General information
- Location: Tutshill, nr Chepstow, Forest of Dean England
- Grid reference: ST544943
- Platforms: 2

Other information
- Status: Disused

History
- Post-grouping: Great Western Railway

Key dates
- 9 July 1934: Station opened
- 5 January 1959: Station closed

Location

= Tutshill for Beachley Halt railway station =

Former railway station in England

Tutshill for Beachley Halt was a request stop on the South Wales Railway (now known as the Gloucester to Newport Line) and Wye Valley Railway. It was opened on 9 July 1934, and was intended to serve the nearby village of Tutshill.
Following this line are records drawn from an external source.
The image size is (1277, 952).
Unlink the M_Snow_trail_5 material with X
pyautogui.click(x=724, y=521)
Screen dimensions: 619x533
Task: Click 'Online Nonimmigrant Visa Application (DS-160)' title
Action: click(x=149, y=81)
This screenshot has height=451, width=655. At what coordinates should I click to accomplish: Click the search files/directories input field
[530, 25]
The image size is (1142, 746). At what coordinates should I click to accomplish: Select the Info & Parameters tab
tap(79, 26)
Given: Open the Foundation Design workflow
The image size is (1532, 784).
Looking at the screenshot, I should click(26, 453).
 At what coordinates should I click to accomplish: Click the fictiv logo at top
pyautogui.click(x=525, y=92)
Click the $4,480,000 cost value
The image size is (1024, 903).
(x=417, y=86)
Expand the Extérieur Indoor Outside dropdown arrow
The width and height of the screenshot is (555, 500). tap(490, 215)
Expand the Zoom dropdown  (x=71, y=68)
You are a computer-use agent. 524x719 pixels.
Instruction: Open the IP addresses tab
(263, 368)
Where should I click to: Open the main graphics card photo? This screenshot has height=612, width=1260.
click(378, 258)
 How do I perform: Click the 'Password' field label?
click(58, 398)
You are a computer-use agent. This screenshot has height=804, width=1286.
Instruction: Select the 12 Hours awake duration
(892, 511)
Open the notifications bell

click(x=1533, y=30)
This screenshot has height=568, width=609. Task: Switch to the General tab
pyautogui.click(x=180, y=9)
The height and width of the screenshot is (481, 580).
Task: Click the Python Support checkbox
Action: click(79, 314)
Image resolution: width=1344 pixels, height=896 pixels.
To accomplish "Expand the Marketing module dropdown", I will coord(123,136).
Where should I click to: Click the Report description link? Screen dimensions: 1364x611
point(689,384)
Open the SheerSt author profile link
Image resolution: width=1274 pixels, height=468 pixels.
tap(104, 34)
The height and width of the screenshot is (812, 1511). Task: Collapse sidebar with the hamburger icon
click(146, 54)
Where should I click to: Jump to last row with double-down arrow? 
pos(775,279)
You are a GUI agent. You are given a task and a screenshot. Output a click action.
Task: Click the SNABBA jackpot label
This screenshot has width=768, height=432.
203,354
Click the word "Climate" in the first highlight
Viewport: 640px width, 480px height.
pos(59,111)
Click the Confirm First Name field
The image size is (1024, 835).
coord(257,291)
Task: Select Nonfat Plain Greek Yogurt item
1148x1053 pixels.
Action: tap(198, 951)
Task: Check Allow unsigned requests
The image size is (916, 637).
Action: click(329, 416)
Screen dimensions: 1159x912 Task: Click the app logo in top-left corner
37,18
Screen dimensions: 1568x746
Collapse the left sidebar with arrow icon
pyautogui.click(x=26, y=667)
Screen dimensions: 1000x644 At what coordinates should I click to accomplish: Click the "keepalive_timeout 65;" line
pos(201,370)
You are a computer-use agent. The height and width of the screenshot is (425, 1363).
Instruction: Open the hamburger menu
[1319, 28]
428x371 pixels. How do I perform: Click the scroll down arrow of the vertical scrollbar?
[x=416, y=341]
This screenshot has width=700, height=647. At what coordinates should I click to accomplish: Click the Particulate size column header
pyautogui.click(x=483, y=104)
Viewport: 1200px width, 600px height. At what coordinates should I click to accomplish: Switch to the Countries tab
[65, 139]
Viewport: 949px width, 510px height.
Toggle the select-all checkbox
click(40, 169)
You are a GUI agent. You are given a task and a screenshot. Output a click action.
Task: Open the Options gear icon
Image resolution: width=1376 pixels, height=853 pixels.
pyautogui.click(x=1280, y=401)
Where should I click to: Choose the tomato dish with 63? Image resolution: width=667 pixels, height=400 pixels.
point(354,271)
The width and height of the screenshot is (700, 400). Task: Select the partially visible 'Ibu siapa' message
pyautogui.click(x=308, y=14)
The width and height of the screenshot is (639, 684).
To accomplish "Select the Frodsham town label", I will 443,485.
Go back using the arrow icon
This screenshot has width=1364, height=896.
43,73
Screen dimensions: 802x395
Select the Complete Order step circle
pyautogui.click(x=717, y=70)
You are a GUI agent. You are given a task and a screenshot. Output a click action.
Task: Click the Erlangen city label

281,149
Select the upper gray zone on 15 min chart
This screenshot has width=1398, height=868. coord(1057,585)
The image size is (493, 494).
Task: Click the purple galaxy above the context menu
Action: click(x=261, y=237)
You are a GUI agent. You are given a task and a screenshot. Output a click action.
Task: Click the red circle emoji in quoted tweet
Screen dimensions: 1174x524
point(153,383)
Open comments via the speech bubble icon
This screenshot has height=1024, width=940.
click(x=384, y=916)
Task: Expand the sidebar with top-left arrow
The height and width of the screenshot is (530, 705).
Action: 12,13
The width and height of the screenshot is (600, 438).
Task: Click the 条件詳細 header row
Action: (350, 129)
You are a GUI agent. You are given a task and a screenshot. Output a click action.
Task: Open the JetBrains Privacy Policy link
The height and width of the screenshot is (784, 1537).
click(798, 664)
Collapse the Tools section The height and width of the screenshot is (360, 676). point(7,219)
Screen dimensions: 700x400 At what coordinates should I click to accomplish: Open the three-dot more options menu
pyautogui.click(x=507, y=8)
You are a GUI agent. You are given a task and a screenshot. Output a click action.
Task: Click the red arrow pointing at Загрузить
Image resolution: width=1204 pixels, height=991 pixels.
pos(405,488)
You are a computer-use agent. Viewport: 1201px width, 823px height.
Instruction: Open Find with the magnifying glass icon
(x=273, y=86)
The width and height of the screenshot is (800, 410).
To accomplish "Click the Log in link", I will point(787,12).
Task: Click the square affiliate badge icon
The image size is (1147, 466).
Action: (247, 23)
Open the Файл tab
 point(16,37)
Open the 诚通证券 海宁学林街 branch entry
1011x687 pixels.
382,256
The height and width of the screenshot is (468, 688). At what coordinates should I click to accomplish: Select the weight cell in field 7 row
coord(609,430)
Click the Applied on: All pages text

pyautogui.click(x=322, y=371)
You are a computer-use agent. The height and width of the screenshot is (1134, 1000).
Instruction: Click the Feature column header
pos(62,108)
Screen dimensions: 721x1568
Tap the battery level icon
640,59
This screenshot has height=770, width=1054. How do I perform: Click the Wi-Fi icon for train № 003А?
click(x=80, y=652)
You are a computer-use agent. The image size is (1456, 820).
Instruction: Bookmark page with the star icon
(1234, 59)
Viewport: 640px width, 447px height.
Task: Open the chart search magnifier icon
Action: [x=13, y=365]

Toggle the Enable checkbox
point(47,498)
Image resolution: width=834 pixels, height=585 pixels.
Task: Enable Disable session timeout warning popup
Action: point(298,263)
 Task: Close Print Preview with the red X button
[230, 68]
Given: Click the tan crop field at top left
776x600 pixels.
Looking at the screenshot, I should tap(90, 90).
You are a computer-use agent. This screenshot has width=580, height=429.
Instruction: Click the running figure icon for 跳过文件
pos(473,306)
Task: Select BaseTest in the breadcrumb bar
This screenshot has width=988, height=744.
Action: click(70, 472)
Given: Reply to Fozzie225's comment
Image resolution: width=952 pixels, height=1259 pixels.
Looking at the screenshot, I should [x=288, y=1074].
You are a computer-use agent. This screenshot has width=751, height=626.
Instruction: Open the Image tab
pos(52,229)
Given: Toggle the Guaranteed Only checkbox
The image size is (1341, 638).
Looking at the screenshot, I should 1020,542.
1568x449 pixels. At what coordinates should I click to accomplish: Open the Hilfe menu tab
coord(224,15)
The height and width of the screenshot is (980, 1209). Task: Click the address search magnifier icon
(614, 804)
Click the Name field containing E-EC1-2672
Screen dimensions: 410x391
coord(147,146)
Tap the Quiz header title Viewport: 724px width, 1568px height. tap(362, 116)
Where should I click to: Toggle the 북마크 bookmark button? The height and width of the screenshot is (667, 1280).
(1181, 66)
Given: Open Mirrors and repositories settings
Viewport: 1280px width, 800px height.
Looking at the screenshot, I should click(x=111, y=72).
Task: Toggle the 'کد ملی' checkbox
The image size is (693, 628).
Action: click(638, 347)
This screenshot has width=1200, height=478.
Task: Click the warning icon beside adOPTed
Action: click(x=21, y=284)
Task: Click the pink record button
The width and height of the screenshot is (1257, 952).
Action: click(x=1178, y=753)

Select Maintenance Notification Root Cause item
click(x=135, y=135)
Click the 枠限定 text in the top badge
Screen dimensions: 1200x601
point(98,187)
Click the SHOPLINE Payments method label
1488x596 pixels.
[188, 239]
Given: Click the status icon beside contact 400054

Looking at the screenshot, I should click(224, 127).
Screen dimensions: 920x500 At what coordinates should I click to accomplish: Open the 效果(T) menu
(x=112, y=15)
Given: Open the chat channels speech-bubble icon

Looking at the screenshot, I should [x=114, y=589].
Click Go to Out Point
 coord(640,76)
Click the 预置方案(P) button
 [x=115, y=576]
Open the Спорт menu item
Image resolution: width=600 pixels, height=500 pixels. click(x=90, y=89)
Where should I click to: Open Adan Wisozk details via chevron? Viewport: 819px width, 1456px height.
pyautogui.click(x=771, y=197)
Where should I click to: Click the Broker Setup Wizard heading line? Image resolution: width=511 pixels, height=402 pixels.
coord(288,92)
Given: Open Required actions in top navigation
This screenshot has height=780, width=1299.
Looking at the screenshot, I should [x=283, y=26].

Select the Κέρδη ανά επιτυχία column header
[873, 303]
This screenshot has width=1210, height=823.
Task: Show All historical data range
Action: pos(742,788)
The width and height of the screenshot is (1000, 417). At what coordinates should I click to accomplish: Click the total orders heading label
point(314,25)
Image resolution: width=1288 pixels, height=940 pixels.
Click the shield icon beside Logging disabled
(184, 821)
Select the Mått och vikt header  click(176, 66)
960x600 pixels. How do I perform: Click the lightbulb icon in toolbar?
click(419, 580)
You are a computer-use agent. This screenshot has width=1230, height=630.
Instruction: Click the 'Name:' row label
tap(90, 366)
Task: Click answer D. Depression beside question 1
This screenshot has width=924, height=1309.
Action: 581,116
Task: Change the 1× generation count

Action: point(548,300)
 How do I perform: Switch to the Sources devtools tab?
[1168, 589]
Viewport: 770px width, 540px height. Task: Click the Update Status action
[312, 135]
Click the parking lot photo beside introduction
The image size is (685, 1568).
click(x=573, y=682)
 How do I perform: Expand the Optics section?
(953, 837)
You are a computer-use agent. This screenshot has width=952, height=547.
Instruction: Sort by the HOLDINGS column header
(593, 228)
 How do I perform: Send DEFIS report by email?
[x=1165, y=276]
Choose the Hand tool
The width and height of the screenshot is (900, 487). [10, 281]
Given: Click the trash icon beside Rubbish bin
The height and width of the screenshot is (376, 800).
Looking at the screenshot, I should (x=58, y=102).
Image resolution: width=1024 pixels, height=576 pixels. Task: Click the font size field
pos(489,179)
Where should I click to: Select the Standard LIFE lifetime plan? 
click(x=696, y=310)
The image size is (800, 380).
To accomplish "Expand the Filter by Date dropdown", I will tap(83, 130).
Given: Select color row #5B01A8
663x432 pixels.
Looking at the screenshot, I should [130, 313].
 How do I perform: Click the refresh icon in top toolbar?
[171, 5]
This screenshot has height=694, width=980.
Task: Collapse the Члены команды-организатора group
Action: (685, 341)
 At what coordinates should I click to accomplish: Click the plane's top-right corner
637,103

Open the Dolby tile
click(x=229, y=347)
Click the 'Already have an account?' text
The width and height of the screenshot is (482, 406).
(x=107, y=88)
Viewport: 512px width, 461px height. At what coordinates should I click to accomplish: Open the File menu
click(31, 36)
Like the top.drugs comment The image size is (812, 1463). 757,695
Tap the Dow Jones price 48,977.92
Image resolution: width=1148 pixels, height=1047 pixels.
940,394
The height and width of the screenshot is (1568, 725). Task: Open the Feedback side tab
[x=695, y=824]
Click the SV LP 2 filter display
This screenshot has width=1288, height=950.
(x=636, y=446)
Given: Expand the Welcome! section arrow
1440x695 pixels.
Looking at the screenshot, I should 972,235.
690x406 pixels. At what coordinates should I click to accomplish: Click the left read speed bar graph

However, though the station was situated a short distance from the junction of the Wye Valley Railway and was still on the main line, the only trains which served the small halt were from the Wye Valley Railway and when the line closed on 5 January 1959, the stop closed with it.

The station was built nearby to the site of Chepstow East Station, temporarily opened between 1851 and 1852.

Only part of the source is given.